Desde el sector proponen: “Supongamos que le vaya mejor a la oposición, cosa que es poco probable, necesitamos entonces 72 ó 73 para rechazarla. Tenemos los nuestros, que son 38, sumamos al PRO, al MID, no estamos tan lejos. No es inalcanzable“, señalan desde el Gobierno.
Otras fuentes indican que “nos faltan cuatro diputados y estamos“. En este sector tienen la mira en cinco de los 18 gobernadores que firmaron el Pacto de Mayo hace un año: los radicales Leandro Zdero (Chaco) y Alfredo Cornejo (Mendoza), Hugo Passalacqua (Misiones), y los del PRO Rogelio Frigerio (Entre Ríos) e Ignacio Torres (Chubut).
Esto explica por qué aunque en Casa Rosada insisten en que no están abiertos a negociar, el jefe de Gabinete Guillermo Francos mantiene el diálogo constante con los mandatarios provinciales. De hecho, podría cruzarse con algunos de ellos este jueves en La Rural en un encuentro que se está intentando organizar con Nicolás Pino.
Sea como fuere, el tema de la modificación de la Coparticipación Federal ya estaba presente entre las promesas de la plataforma electoral de La Libertad Avanza en 2023, aunque la tropa libertaria aclaró que una reforma de este estilo llegaría recién en la “tercera generación”, tras una larga lista de privatizaciones y un proceso de desguace del Estado Nacional.
El tema también quedó entre los puntos del Pacto de Mayo, firmado por Milei y varios gobernadores en julio del año pasado. Sin embargo, el Consejo de Mayo (marco previsto para la discusión de estos puntos) se inauguró recién el mes pasado, más de un año después de haber sido anunciado por Milei.
Para colmo, el organismo fue conformado a dedo por Casa Rosada, que ubicó por decreto a sus aliados y amigos en las sillas de discusión. En este contexto, el gobernador mendocino Alfredo Cornejo quedó como representante de las provincias.

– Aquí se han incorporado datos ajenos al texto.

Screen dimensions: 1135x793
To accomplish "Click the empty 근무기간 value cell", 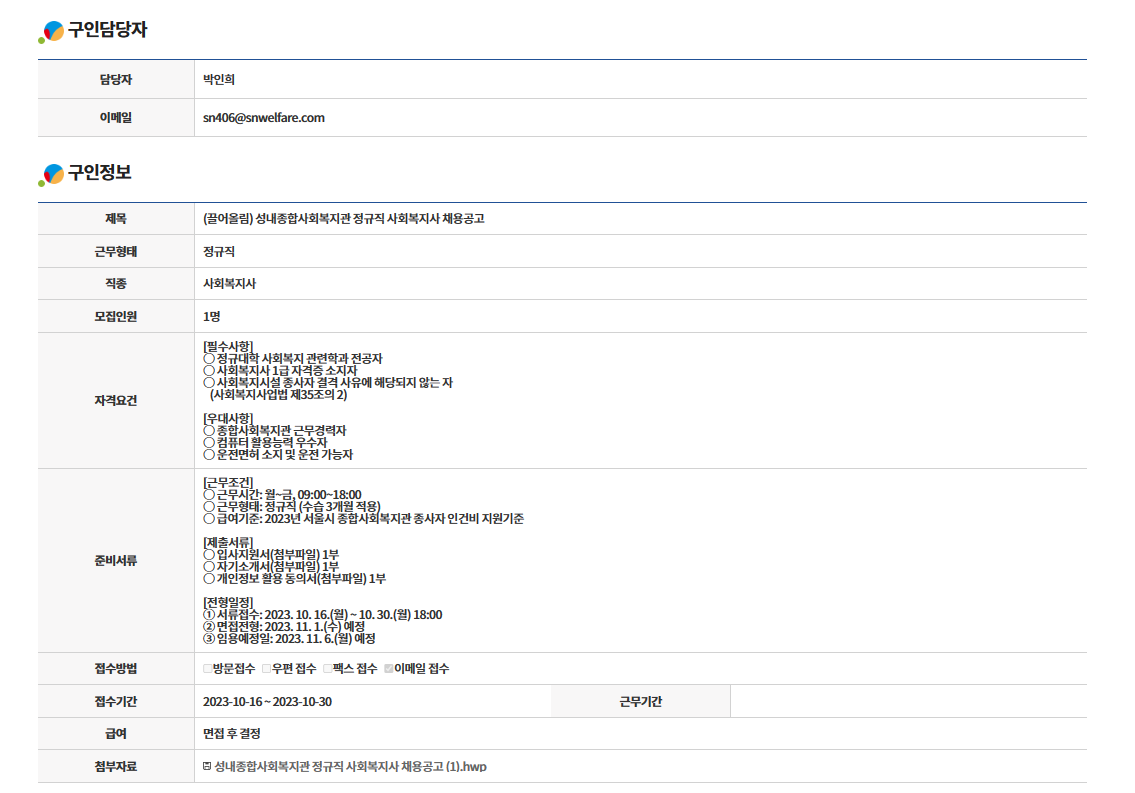I will (x=907, y=702).
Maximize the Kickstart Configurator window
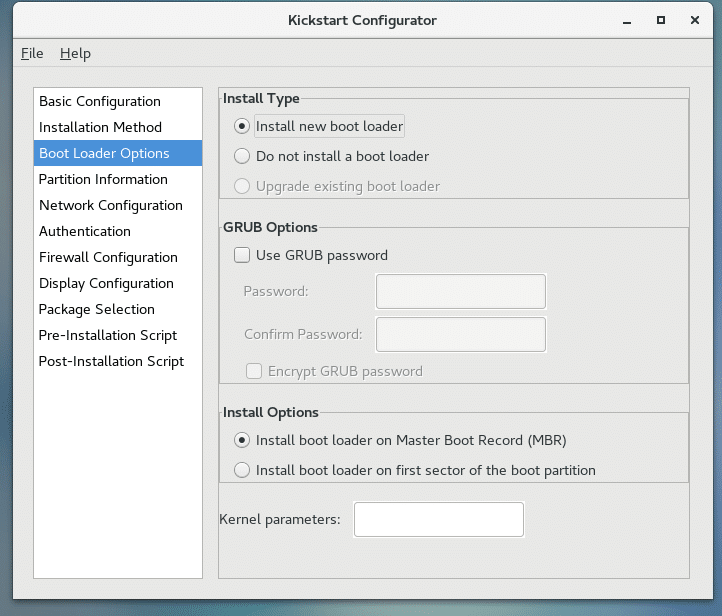722x616 pixels. tap(661, 20)
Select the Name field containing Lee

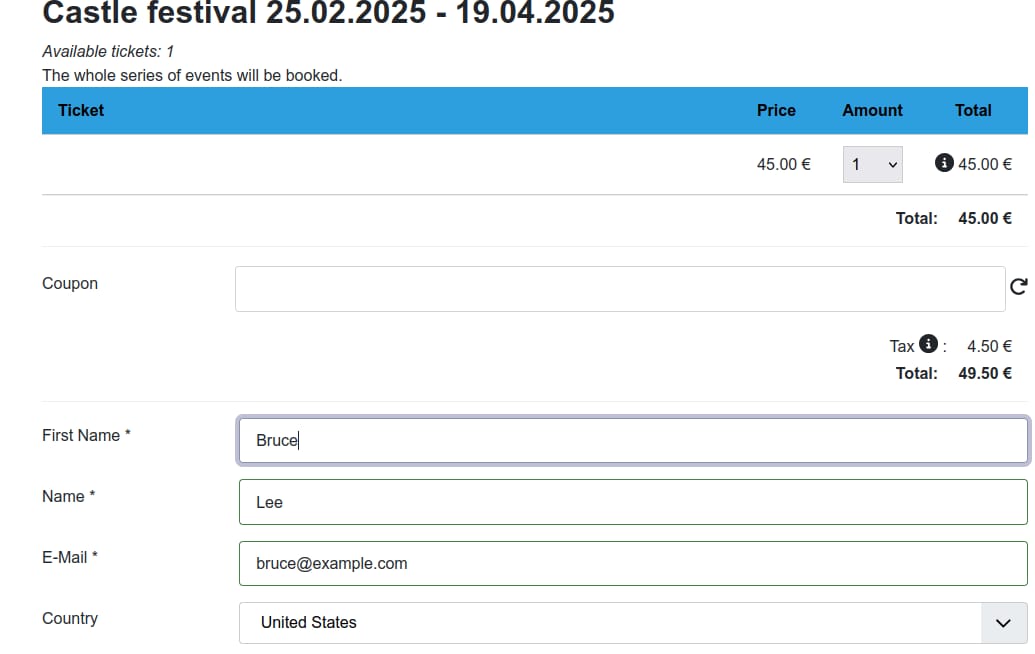(x=633, y=502)

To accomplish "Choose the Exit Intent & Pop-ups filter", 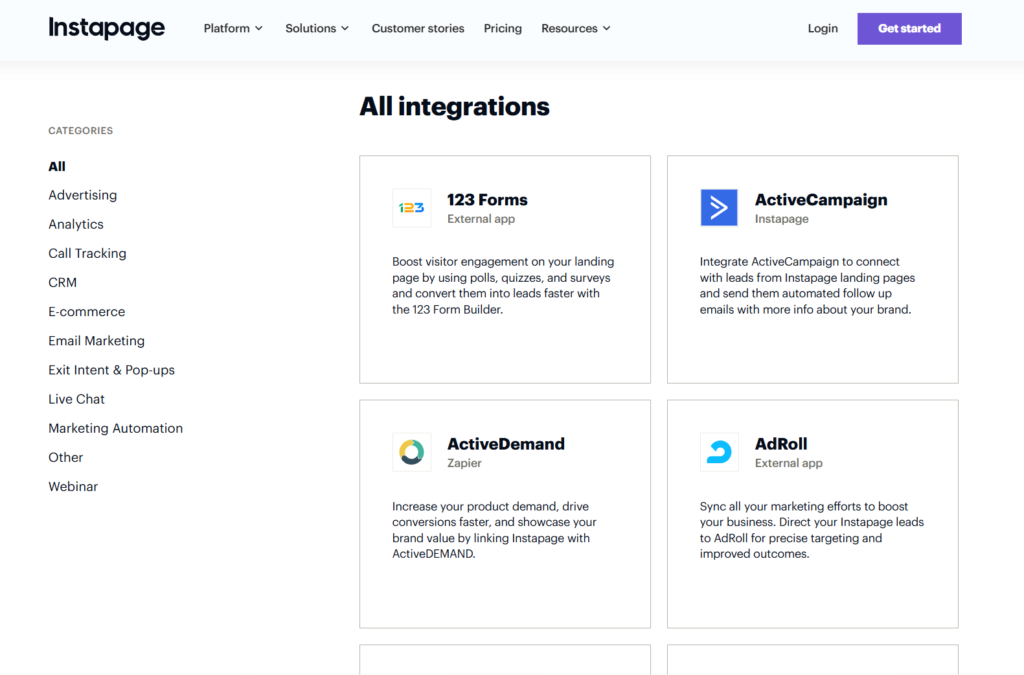I will [x=111, y=369].
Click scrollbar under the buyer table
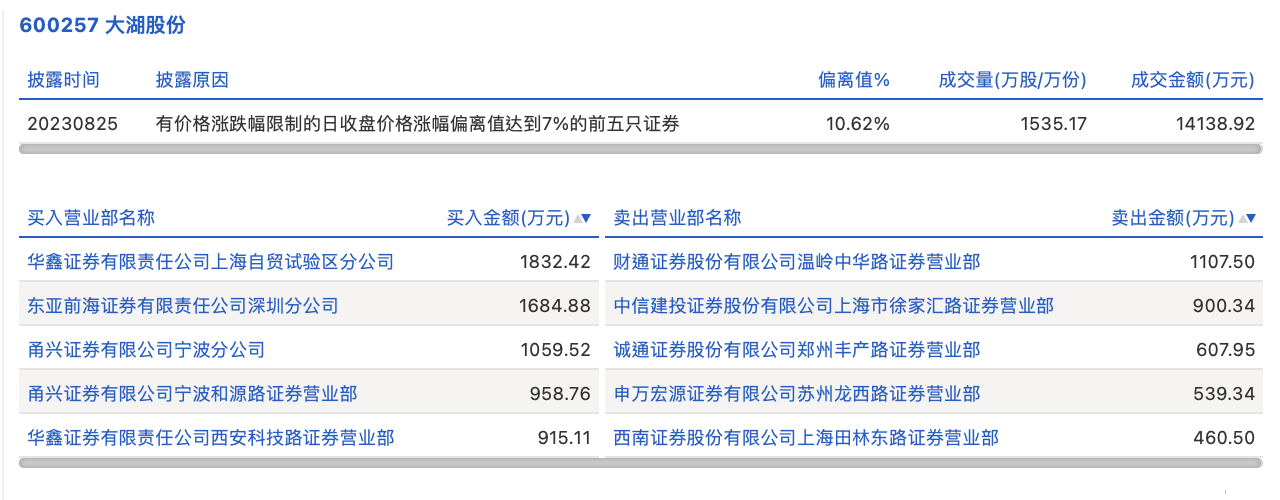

Los gobernadores se muestran escépticos sobre la posibilidad de arribar a un consenso mínimo sobre cómo modificar la ley, interpretando que cualquier decisión que no aglomere a la totalidad de las provincias implicaría una judicialización inmediata.
No obstante, un operador del gobierno asegura que “es más fácil de convencer a tres personas (los jueces de la Corte Suprema de Justicia de la Nación) que a 24 gobernadores”. Entre tanto, la distribución de los fondos le viene funcionando como moneda de cambio al Gobierno Nacional para presionar a las provincias a votar sus proyectos.